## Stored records
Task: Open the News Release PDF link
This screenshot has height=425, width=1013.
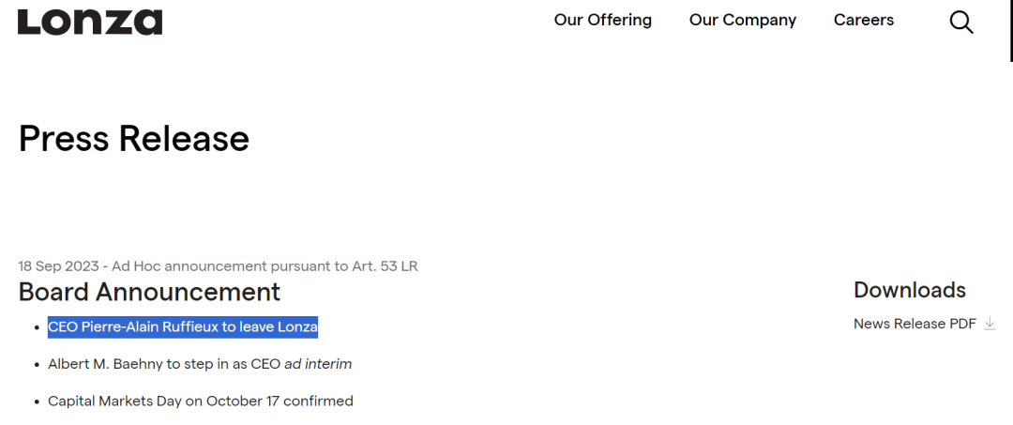Action: (915, 324)
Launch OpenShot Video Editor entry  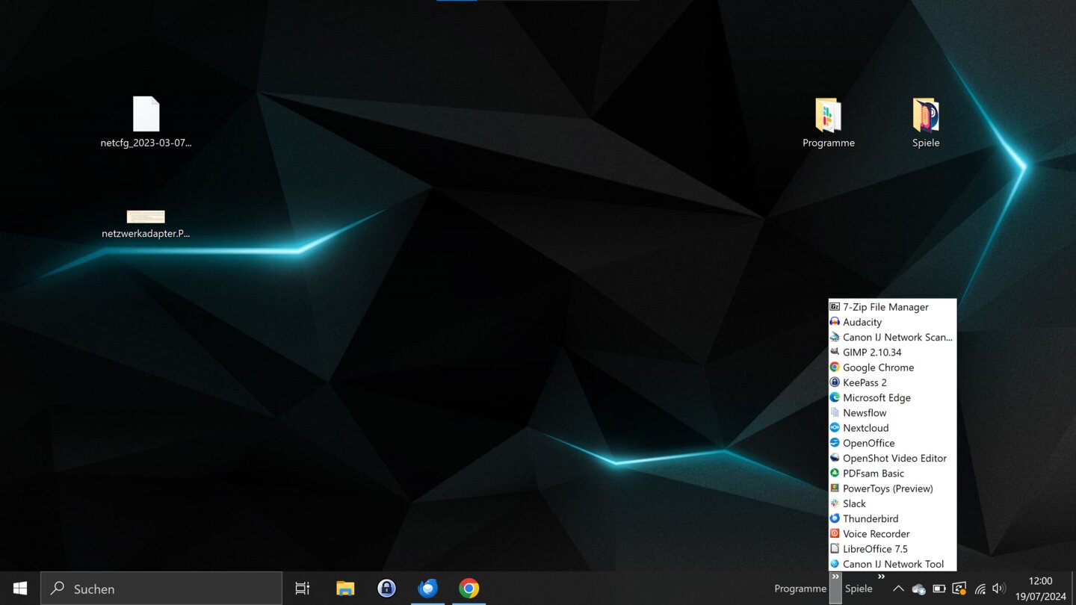894,459
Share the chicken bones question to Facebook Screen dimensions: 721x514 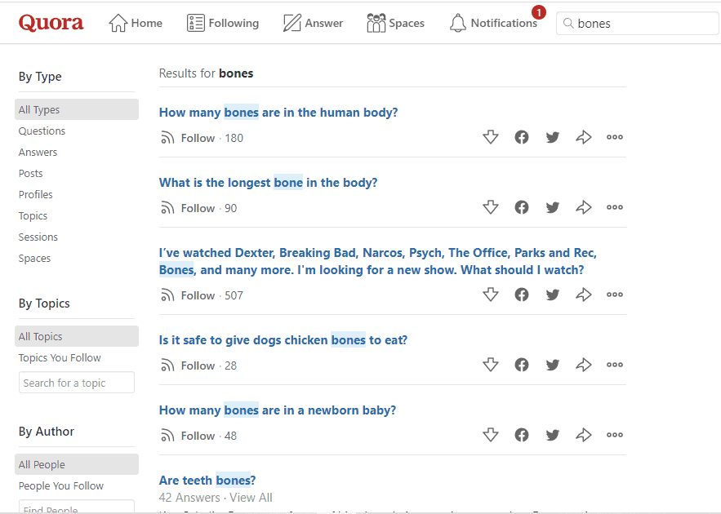click(522, 365)
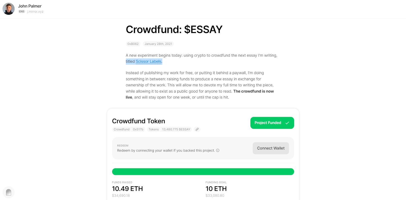406x200 pixels.
Task: Click the Tokens label tag
Action: pos(154,129)
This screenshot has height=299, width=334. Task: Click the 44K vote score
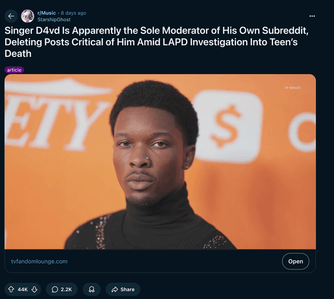click(22, 289)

## Assigned task
Would you please print only the lines running from the one with "This screenshot has height=299, width=334." to the final line of the entries above, exactly as written and without pictures?

## Task response
This screenshot has height=299, width=334. Task: Click the 44K vote score
click(22, 289)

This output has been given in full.